Is it possible for spark to automatically infer the schema and convert a Dataframe to a Dataset without the programmer having to create a case class for each join?
import spark.implicits._
case class DfLeftClass(
id: Long,
name: String,
age: Int
)
val dfLeft = Seq(
(1,"Tim",30),
(2,"John",15),
(3,"Pens",20)
).toDF("id","name", "age").as[DfLeftClass]
case class DfRightClass(
id: Long,
name: String,
age: Int
hobby: String
)
val dfRight = Seq(
(1,"Tim",30,"Swimming"),
(2,"John",15,"Reading"),
(3,"Pens",20,"Programming")
).toDF("id","name", "age", "hobby").as[DfRightClass]

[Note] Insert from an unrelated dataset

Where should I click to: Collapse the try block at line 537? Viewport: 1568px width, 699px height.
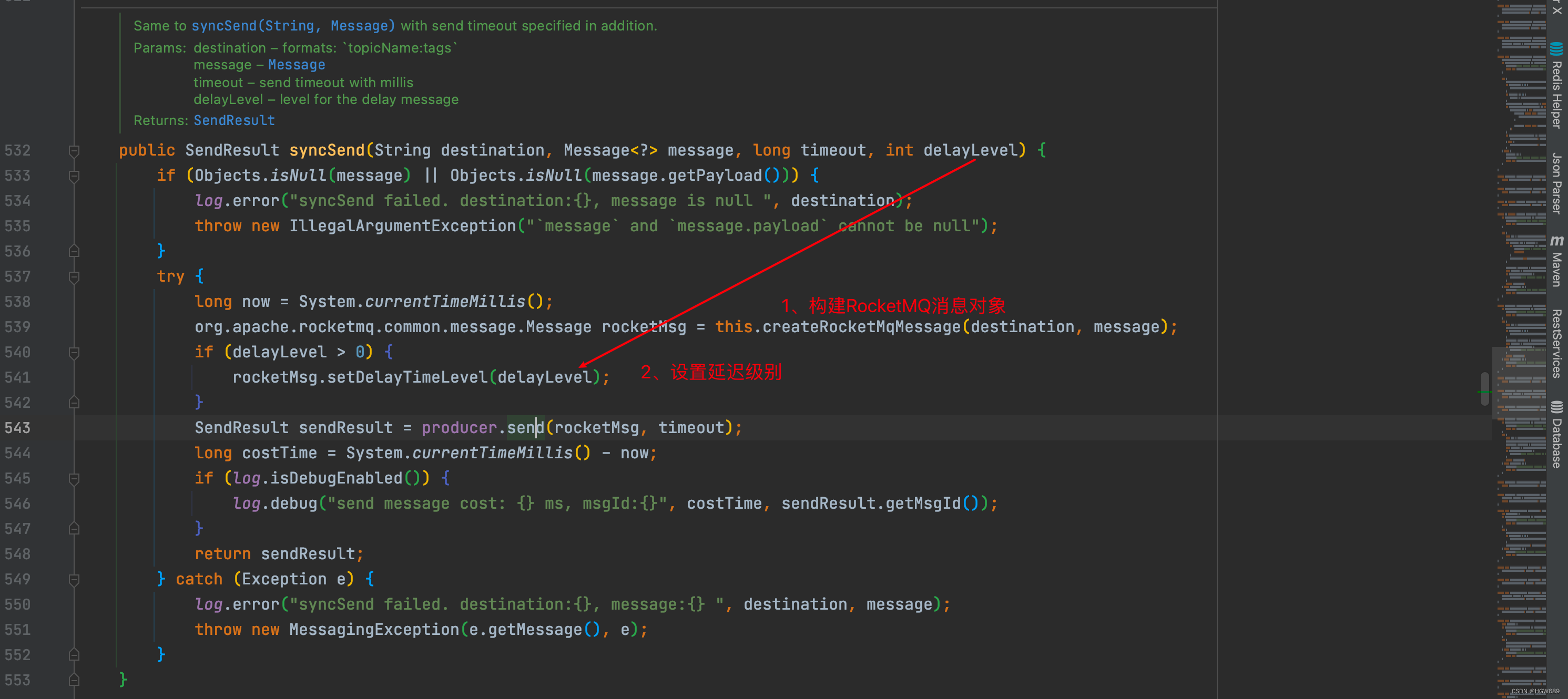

val joined: DataFrame = dfLeft.join(dfRight) // this results in DataFrame instead of a Dataset
CodePudding user response:
To stay within the Dataset API, you can use joinWith. This function returns a Dataset of tuples containing both sides of the join:
val joined: Dataset[(DfLeftClass, DfRightClass)] = dfLeft.joinWith(dfRight,
dfLeft.col("id").eqNullSafe(dfRight.col("id")))
Result:
------------- --------------------------
|_1 |_2 |
------------- --------------------------
|{1, Tim, 30} |{1, Tim, 30, Swimming} |
|{2, John, 15}|{2, John, 15, Reading} |
|{3, Pens, 20}|{3, Pens, 20, Programming}|
------------- --------------------------
From here you can either continue working with the tuples or you can map the tuples to a third case class.